Even if Kendrick, 24, is right, it would take nothing away from her remarkable breakthrough starring opposite George Clooney in Reitman’s meditation on the value of human contact in an age of digital communication. Nor would it diminish the impact of her scene-stealing performance as a vapid, shopping-obsessed teen in one of the year’s biggest blockbusters, New Moon.

Kendrick doesn’t pretend to understand the hysteria surrounding the Twilight franchise – she is, by her admission, a “Harry Potter geek” – but she has fond memories of the playful rivalry that developed between the sets of the two movies.

Twilight is so huge that there’s bound to be backlash from the cast of a movie like Up in the Air, which is so much smaller and more intimate,” she says. “Basically, George needed something to make fun of me for, because he does that with everyone. He gave me an autographed picture to give, with love, to Robert Pattinson.”

Along with Kendrick, who became the second-youngest Tony Award nominee in history for her role in 1998’s Broadway revival of High Society, Clooney and fellow Up in the Air co-star Vera Farmiga will be vying for Oscars on March 7 at the Kodak Theatre.
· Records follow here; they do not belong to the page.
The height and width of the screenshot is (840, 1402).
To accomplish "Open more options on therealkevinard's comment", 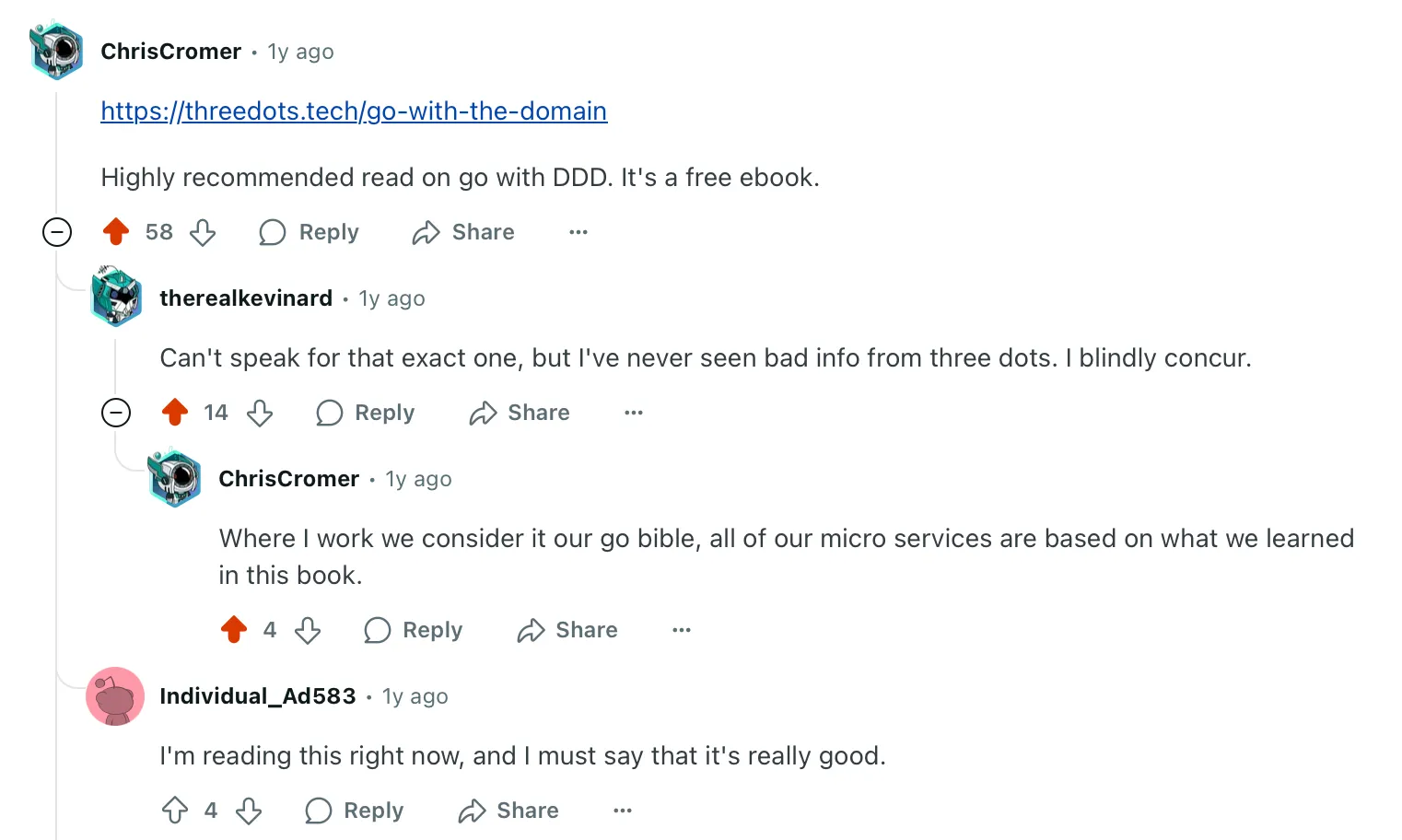I will (x=634, y=413).
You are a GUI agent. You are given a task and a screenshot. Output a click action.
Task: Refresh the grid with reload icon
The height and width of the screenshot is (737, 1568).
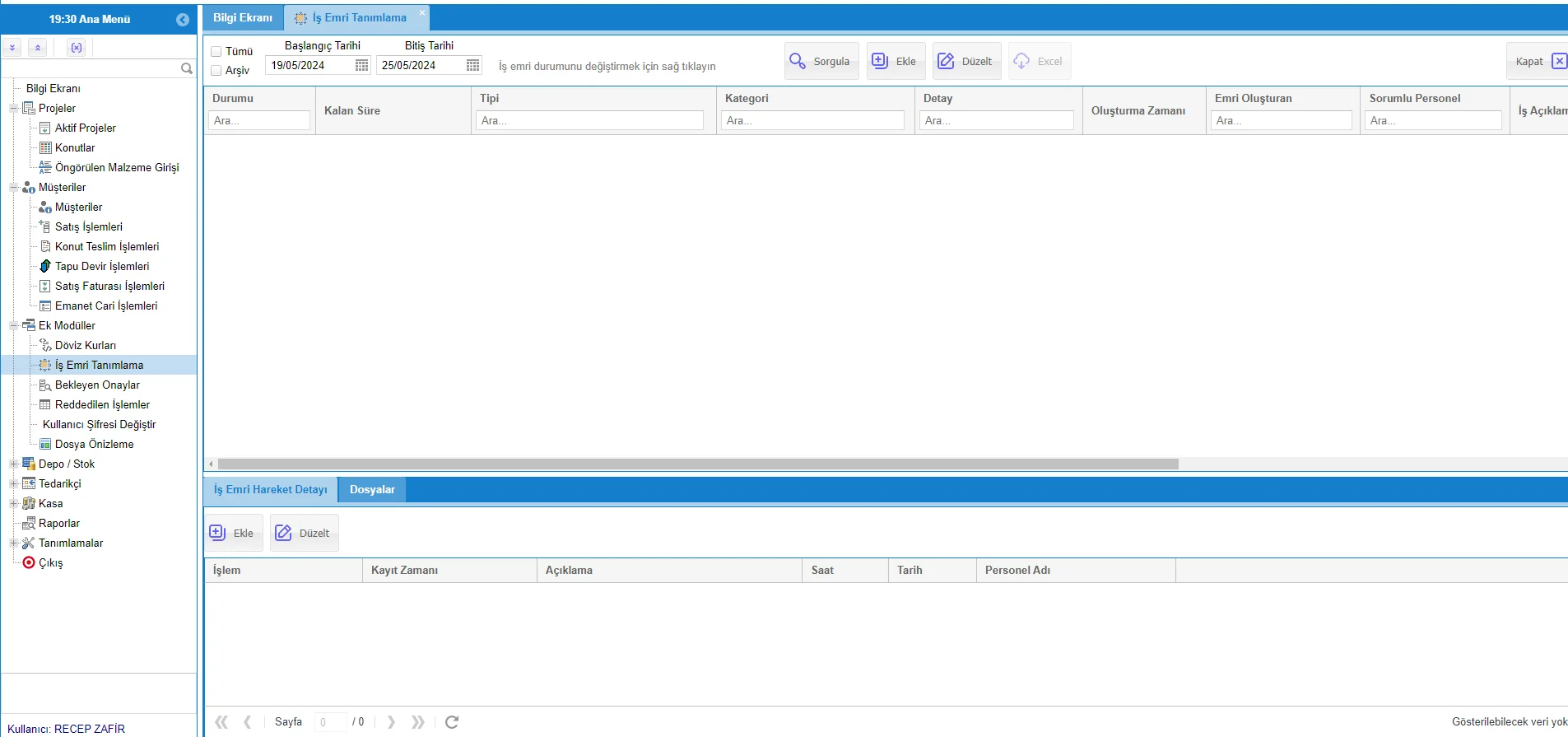tap(452, 722)
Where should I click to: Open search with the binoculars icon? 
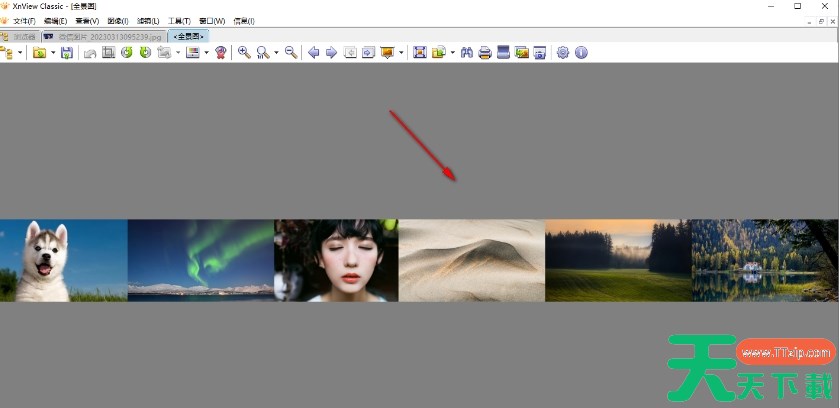467,52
Does Kendrick mind being in such close competition with Farmiga, whom she describes as a good friend?

“As far as Vera and I go, I was floored simply by the idea of getting to work with her,” Kendrick says. “The idea that I’d be nominated for any award in the same category as her is amazing to me. I couldn’t be happier about it.”

Whatever happens at the Oscars, Kendrick says the goal will remain the same: to keep working steadily, on stage or screen. Though she doesn’t anticipate returning to the Twilight franchise – her character, Jessica, plays an increasingly marginal role in the angst-ridden lives of that saga’s vampires and werewolves – she will soon star opposite Michael Cera in Scott Pilgrim vs. the World, the new comedy from Shaun of the Dead director Edgar Wright.

In the meantime, she’ll bask in the glow of the Oscar spotlight, while it lasts.

“I think of something Helen Mirren said at the Palm Springs Film Festival,” she says. “You’re only in the nomination bubble for a short period of time, and if you lose, the bubble bursts that night. If you win, it bursts 24 hours later. Either way, you go home, live your life and wake up the next day looking for work. That’s how I look at it.”